Targo testing follows Go's testing model, not Jest or Vitest semantics.

File Naming

Supported test file patterns:

  • *_test.ts
  • *.test.ts

Both compile to *_test.go.

Function Signatures

Unit Tests

typescript
import * as testing from "testing";

export function TestAdd(t: testing.T): void {
  const got = add(2, 3);
  if (got != 5) {
    t.Errorf("add(2, 3) = %d; want 5", got);
  }
}

Benchmarks

typescript
import * as testing from "testing";

export function BenchmarkAdd(b: testing.B): void {
  for (let i = 0; i < b.N; i++) {
    add(1, 2);
  }
}

Running Tests

  • targo test
  • targo test --run <pattern>
  • targo test --bench <pattern>
  • targo test --cover

targo test vs go test

targo test is a Go-oriented wrapper, not a separate test runtime:

  • It type-checks Targo source first.
  • It compiles Targo test files to Go.
  • It then invokes go test on the generated output.

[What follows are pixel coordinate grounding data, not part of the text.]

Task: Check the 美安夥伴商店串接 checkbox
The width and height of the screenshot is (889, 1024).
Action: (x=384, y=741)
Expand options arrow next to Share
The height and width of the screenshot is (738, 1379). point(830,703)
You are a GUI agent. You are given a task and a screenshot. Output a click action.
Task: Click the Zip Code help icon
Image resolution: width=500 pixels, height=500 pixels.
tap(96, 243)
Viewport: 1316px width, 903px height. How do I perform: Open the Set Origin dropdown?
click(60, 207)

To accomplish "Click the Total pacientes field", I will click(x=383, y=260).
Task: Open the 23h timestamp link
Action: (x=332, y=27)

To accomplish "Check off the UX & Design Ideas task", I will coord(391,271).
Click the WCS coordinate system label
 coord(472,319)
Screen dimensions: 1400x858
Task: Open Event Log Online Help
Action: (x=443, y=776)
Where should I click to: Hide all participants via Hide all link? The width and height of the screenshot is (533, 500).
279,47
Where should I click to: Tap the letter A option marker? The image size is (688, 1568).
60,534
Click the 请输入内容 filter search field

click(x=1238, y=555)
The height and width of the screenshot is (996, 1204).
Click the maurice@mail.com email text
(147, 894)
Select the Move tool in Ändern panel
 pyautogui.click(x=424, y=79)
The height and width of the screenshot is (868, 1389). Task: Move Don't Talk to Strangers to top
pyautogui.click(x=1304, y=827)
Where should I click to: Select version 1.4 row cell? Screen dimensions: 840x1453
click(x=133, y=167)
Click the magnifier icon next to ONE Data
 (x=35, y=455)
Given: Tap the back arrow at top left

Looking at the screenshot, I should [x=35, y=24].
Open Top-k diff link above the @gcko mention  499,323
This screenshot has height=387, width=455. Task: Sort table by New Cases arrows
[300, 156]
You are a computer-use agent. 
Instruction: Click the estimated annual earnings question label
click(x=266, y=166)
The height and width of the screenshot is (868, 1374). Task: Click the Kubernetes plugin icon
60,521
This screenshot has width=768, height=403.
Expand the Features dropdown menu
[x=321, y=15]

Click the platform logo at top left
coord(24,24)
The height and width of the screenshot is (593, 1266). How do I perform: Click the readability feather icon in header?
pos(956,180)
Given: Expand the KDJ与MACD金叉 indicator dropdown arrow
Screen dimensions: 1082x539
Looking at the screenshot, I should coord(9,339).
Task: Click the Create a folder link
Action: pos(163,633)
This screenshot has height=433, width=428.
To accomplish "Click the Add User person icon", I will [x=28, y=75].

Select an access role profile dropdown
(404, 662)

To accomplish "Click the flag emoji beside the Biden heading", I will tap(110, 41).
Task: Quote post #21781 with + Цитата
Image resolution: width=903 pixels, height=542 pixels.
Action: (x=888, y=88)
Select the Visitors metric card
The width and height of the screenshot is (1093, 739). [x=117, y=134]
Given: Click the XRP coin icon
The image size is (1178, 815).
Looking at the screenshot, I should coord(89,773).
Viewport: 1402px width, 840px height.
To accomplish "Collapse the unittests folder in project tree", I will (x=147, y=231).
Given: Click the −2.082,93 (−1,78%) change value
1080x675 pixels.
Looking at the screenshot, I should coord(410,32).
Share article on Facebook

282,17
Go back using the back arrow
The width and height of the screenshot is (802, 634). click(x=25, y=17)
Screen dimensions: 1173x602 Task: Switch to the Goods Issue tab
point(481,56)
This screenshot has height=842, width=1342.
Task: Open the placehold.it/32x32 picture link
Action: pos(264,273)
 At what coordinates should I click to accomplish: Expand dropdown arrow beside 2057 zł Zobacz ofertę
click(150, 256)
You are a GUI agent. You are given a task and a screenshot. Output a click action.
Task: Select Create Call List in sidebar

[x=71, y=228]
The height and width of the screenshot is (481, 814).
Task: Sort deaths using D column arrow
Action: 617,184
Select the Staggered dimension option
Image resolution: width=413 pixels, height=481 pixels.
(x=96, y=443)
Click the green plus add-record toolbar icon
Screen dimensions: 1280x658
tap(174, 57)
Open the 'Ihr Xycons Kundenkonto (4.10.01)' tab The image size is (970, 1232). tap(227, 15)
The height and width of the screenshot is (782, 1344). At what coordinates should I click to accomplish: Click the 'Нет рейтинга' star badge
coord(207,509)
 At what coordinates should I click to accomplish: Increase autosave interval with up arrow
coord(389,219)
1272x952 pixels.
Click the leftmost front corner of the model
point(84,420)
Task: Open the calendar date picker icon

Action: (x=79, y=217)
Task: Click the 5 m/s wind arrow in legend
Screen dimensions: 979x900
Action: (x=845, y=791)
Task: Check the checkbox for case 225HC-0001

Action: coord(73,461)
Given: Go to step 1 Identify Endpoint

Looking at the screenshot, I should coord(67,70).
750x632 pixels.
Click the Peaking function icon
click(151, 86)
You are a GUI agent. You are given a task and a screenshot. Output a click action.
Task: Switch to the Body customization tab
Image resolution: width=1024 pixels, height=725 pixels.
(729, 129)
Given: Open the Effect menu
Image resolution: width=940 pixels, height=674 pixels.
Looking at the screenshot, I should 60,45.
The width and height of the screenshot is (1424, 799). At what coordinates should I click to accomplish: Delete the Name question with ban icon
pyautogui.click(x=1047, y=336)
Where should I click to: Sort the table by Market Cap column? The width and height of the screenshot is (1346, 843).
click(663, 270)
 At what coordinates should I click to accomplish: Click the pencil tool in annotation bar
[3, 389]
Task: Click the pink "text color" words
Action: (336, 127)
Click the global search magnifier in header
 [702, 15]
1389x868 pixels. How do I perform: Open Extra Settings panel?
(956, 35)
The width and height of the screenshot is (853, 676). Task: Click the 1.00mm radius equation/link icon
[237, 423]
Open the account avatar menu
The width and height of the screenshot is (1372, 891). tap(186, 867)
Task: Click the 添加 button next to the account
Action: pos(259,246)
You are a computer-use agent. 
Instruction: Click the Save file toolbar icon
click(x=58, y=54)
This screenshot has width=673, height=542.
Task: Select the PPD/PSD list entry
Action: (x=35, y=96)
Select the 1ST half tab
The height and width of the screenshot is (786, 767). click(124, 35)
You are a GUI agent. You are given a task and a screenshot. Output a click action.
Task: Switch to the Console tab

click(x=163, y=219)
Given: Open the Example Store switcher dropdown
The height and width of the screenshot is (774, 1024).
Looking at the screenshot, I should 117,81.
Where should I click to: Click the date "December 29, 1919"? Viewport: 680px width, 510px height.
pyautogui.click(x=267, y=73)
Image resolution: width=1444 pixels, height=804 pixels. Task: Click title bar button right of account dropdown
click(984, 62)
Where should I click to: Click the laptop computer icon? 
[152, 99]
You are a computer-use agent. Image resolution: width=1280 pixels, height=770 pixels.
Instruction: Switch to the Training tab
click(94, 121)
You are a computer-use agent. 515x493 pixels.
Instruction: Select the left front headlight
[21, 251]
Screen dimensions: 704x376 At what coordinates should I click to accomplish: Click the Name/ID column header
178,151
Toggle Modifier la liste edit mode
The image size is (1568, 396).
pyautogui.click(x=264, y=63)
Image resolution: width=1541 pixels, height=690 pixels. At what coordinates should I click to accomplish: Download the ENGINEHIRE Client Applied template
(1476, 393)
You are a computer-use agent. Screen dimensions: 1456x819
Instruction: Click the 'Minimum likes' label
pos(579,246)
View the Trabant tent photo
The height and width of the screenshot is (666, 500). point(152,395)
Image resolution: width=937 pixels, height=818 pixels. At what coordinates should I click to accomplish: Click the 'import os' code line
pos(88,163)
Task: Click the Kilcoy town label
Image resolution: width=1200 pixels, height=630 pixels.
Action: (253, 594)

The flag model follows go test closely:

Targo commandGo command it maps toNotes
targo testgo test ./dist/...runs tests in generated packages
targo test --run 'TestAdd'go test -run=TestAdd ./dist/...regex filter for test execution
targo test --bench '.'go test -bench=. ./dist/.... runs all benchmarks
targo test --covergo test -cover ./dist/...enables Go coverage
targo test --coverprofile coverage.outgo test -coverprofile=<path> ./dist/...profile is written relative to generated output

Important --run semantics

  • --run uses Go test regex semantics, not shell globs.
  • --run only filters which tests execute after compilation.
  • It does not skip the earlier Targo type-check or Go code generation stages.
  • If --run feels like it "did not work", the usual cause is that the project was still fully checked and built before the matching test subset ran.

Examples:

bash
targo test --run TestAdd
targo test --run 'Test(Add|Sub)'
targo test --run '^TestAdd$'

Important --bench semantics

  • --bench also uses Go test regex semantics.
  • Use . to run all benchmarks.
  • If you want benchmark-focused runs without ordinary tests, use the same pattern as go test:
bash
targo test --run '^$' --bench .

Practical Rules

  • Test names must start with Test, Benchmark, or Example as appropriate.
  • Use table-driven tests and t.Run() for multiple cases.
  • Import the testing package from Go, not a JavaScript test framework.
  • If the testing package declarations are missing, refresh the environment with targo init or targo test.
  • For file-scoped diagnostics during iteration, prefer targo check <path-to-file> before running the broader targo test pipeline.